Sebuah sensasi yang aneh saya rasakan. Ketika saya terbangun saat dalam perjalanan menggunakan bus selama empat jam, saya menyadari bahwa kami sedang meluncur turun ke bawah bukit. Selain itu anehnya.. kami sedang meluncur mundur. Saya melihat ke jendela, dan melihat lapisan tipis es juga salju menutupi jalan.
Supir bus mencoba beberapa kali lagi untuk bisa membawa bus yang dikendarainya menaiki bukit, namun setiap kali, kami hanya kembali meluncur turun ke bawah. Kemudian, manajer orkestra kami menginstruksikan kepada kami untuk berdiri di belakang bus dan menyuruh supir untuk mencoba lagi.
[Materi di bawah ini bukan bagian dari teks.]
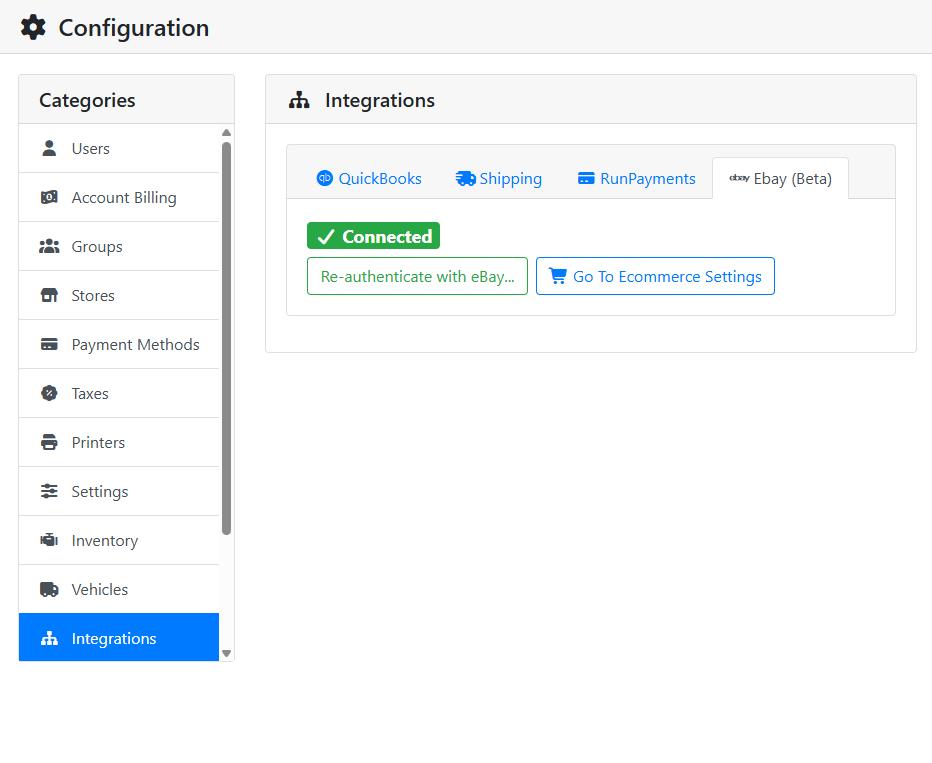Click the Groups people icon
Viewport: 932px width, 763px height.
[49, 247]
Setelah dua kali lagi mencoba, kami masih berada di tempat yang sama—di dasar bukit.
Setelah berkonsultasi dengan supir bus, ternyata hal yang tidak dapat dihindari telah terjadi. "Oke, semuanya, kita turun dari bus," manajer orkestra kami mengumumkan, menambahkan, "Hati-hati di jalan yang licin!"
Dan begitulah, kami berpisah dari bus yang hangat dan nyaman itu, lalu menerjang kedinginan di musim dingin. Di sisi kiri jalan, ada sebuah bukit kecil. Dan di bukit itu, ada sebuah rumah.
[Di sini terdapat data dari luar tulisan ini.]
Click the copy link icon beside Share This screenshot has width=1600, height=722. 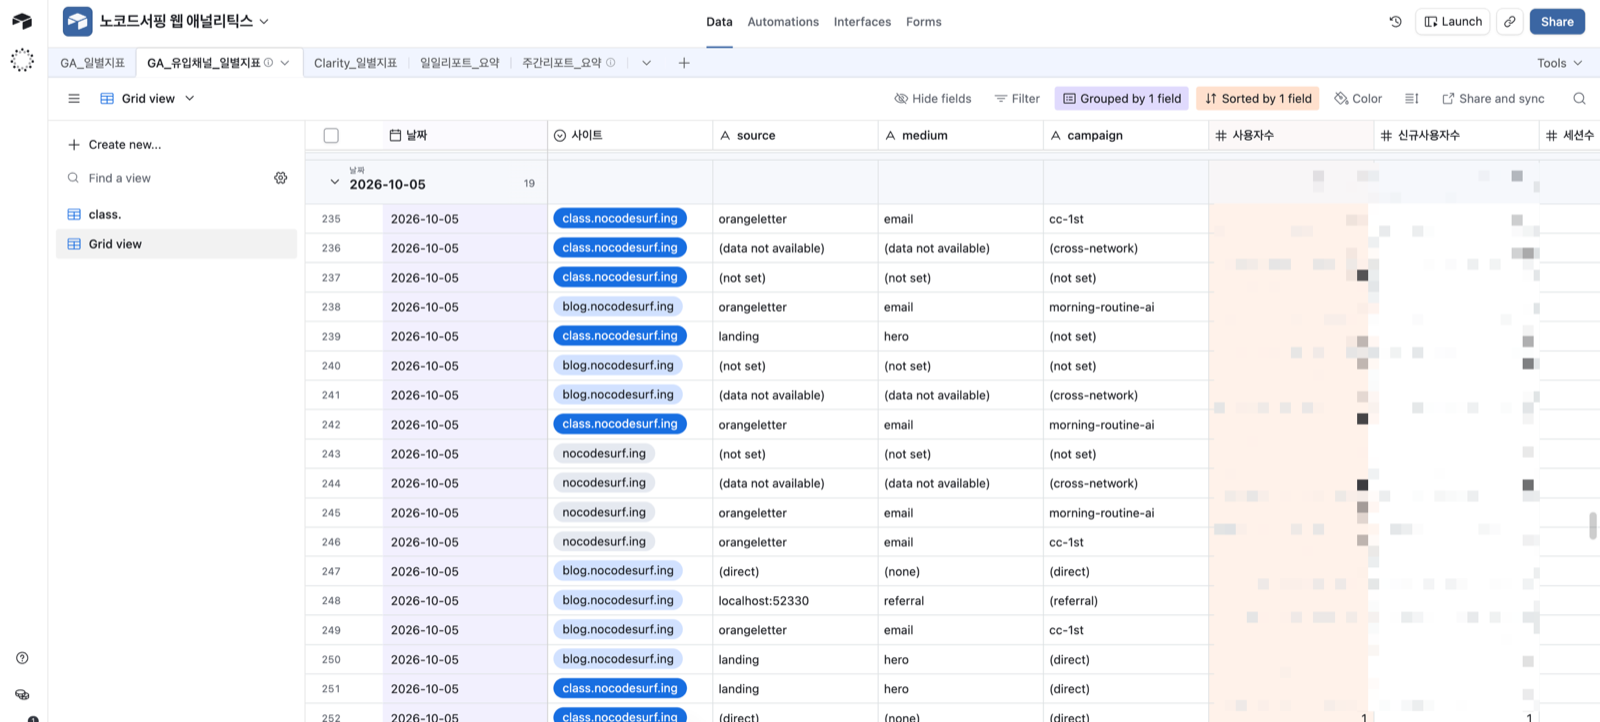1509,22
Dengan hati-hati kami menyeberangi jalan dan berdiri di sampingnya. Dengan bus yang sudah kosong, kami berharap agar masalah ini terselesaikan. Namun tanjakan jalanan dengan es itu masih terlalu berat bagi bus tersebut.
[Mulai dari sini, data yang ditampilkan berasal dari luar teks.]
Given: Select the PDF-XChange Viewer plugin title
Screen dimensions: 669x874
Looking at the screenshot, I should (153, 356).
Ketika kami menunggu, beberapa mobil lewat di sisi seberang jalan. Melihat apa yang terjadi pada kami, beberapa mengucapkan semoga kami beruntung, beberapa prihatin, beberapa mengutuk. Namun kami terus mempertahankan sikap damai dan berdoa agar bus kami berhasil melewati rintangan ini.
Kemudian, seorang nyonya yang tinggal di rumah di pinggir jalan, mengundang kami untuk berjalan lebih dekat ke rumahnya, sehingga kami tidak perlu berada di jalan. Kami berterima kasih kepadanya dan bergeser ke jalan masuk rumahnya.
Ketika kami melihat bus itu berupaya keras untuk menaklukkan bukit tersebut, segera diputuskan bahwa para pria akan mendorong bus itu. Dan merekapun mulai melakukannya. Kami bisa melihat bahwa para pria telah berusaha sangat keras, namun... tetap tidak berhasil.
Saat itu, sementara kami tetap berdiri di atas bukit, rambut dan pakaian kami telah tertutup lapisan salju tipis.
Melihat bahwa kami telah cukup lama berdiri di tengah kedinginan ini, nyonya pemilik rumah dengan ramah menawarkan agar kami menunggu di dalam rumahnya. Karena tidak ingin merepotkan, kami berterima kasih dan dengan sopan menolaknya. Kemudian kami memberinya sebuah kartu kalender Shen Yun, dan memberitahunya perihal Shen Yun dan bahwa kami adalah anggota dari orkestranya. Dia memuji kami atas kecantikan kartu tersebut dan berterima kasih kepada kami.
Akhirnya, diputuskan bahwa bus akan mengambil rute lain, dan kami semua dipanggil untuk kembali ke dalam bus. Kami mengucapkan selamat tinggal dan berterima kasih atas tawaran yang diberikan oleh nyonya pemilik rumah. Dengan hangat dia berkata kepada kami, “Tuhan memberkati kalian,” dan mengucapkan semoga perjalanan kami berjalan lancar. Dari dalam bus, sekali lagi kami melambai pada wanita yang baik itu.
Kami berkendara melewati rute yang berbeda dan melanjutkan perjalanan kami. Kini, kebanyakan dari kami basah karena salju, saya merefleksi apa yang baru terjadi dan menyadari bahwa pertemuan yang menyenangkan dengan nyonya tadi adalah seperti cahaya matahari yang hangat, yang menembus rasa dingin di musim dingin.